Where is the method that the bootstrapping process suppose to call and block on until the membership service actually completed the admission protocol? I don't understand how this would be done without calling something like explicit vtable->init(args, local_ucp_worker_address)

Where is the method that the bootstrapping process suppose to call and block on until the membership service actually completed the admission protocol?

That shouldn't be necessary. The admission protocol should be implemented only using puts and gets, nothing else should be required (except maybe an atomic compare and swap, although I think this is optional). Puts and gets will do their thing. It is up to the admission protocol to be robust to processes joining and leaving. You can continuously poll on keys and values as necessary. The bootstrapping protocol does not need to be fast, it just needs to be correct and it should require clients to provide the bare minimum amount of functionality.

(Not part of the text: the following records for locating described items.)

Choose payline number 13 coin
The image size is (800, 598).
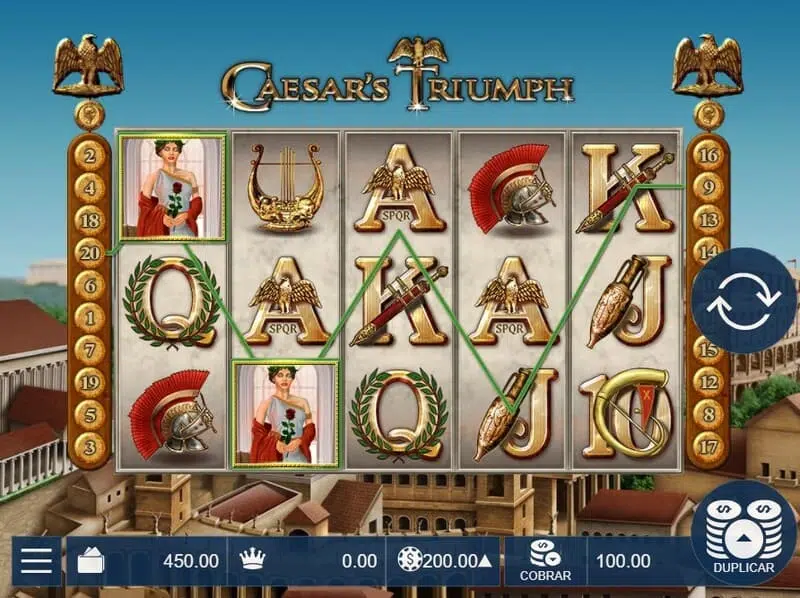tap(709, 219)
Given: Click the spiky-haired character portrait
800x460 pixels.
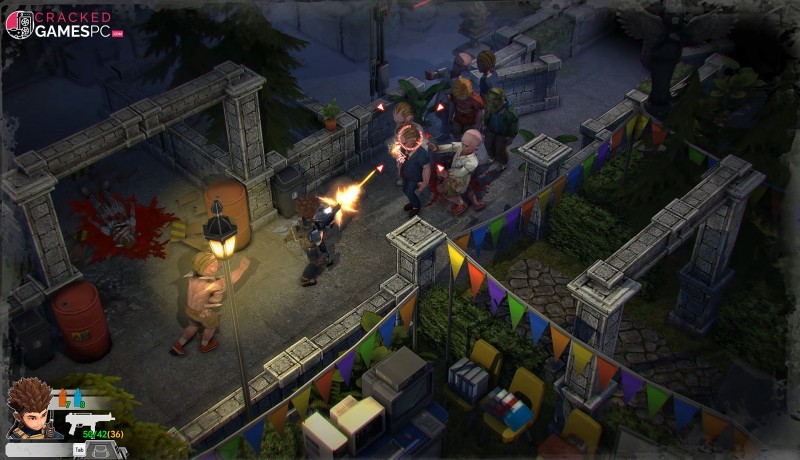Looking at the screenshot, I should (x=28, y=408).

how are you going to implement a group join here? where you have a group of X processes that are elastically joining your existing job and for example the requirement will be you need to wait for all X processes to be admitted as a group?

how are you going to implement a group join here? where you have a group of X processes that are elastically joining your existing job and for example the requirement will be you need to wait for all X processes to be admitted as a group?

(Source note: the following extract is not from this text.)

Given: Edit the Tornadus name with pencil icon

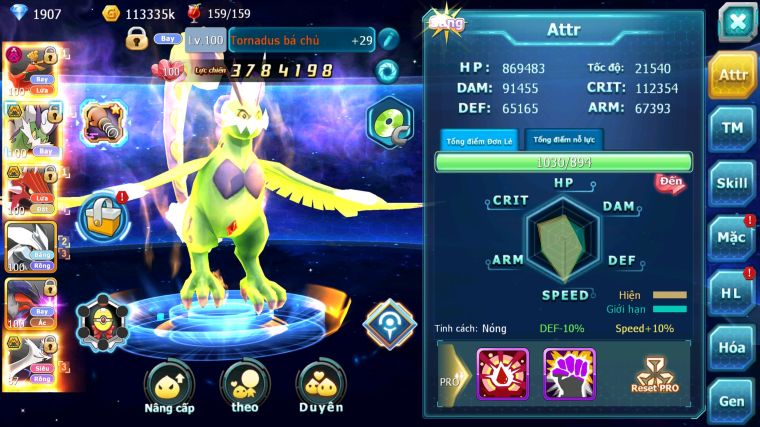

See the updated interface.

lightsighter · 2025-11-21T11:14:08Z

Another thing that I'm waffling on a bit is whether to pull the optional methods for join and leave into a separate interface that can be registered dynamically while execution is taking place and will support multiple "subscribers" for notifications of other processes joining and leaving. I think this is probably we're going to want so that different Realm clients can all subscribe without having to coordinate with each other. The bootstrap callbacks don't have this requirement obviously since there's only one client that is ultimately ever going to start Realm in a process.

src/realm/runtime.h

apryakhin · 2025-11-22T02:38:30Z

src/realm/runtime.h

+      // live longer than the function call. The function should return true if
+      // the put succeeds and false if it doesn't. If the call fails then it is
+      // likely that the network initialization might not succeed.
+      bool (*put)(const void *key, size_t key_size, const void *value,


That's a good definition. I'd like to discuss blocking vs non-blocking and if non-blocking then returning a way to know when this put completes.

I don't think any of these callbacks should be non-blocking. As I mentioned elsewhere, the callback interface should require the bare minimum number of calls necessary for the bootstrap protocol to be implemented correctly. All that should be required to do that are blocking put and get. The callbacks should block until the put/get finishes and then return the result. Realm must ensure forward progress as mentioned in the documentation, so we should expect that these calls can and will block for some amount of time.

sbahirnv · 2025-11-22T08:16:04Z

Another thing that I'm waffling on a bit is whether to pull the optional methods for join and leave into a separate interface that can be registered dynamically while execution is taking place and will support multiple "subscribers" for notifications of other processes joining and leaving. I think this is probably we're going to want so that different Realm clients can all subscribe without having to coordinate with each other. The bootstrap callbacks don't have this requirement obviously since there's only one client that is ultimately ever going to start Realm in a process.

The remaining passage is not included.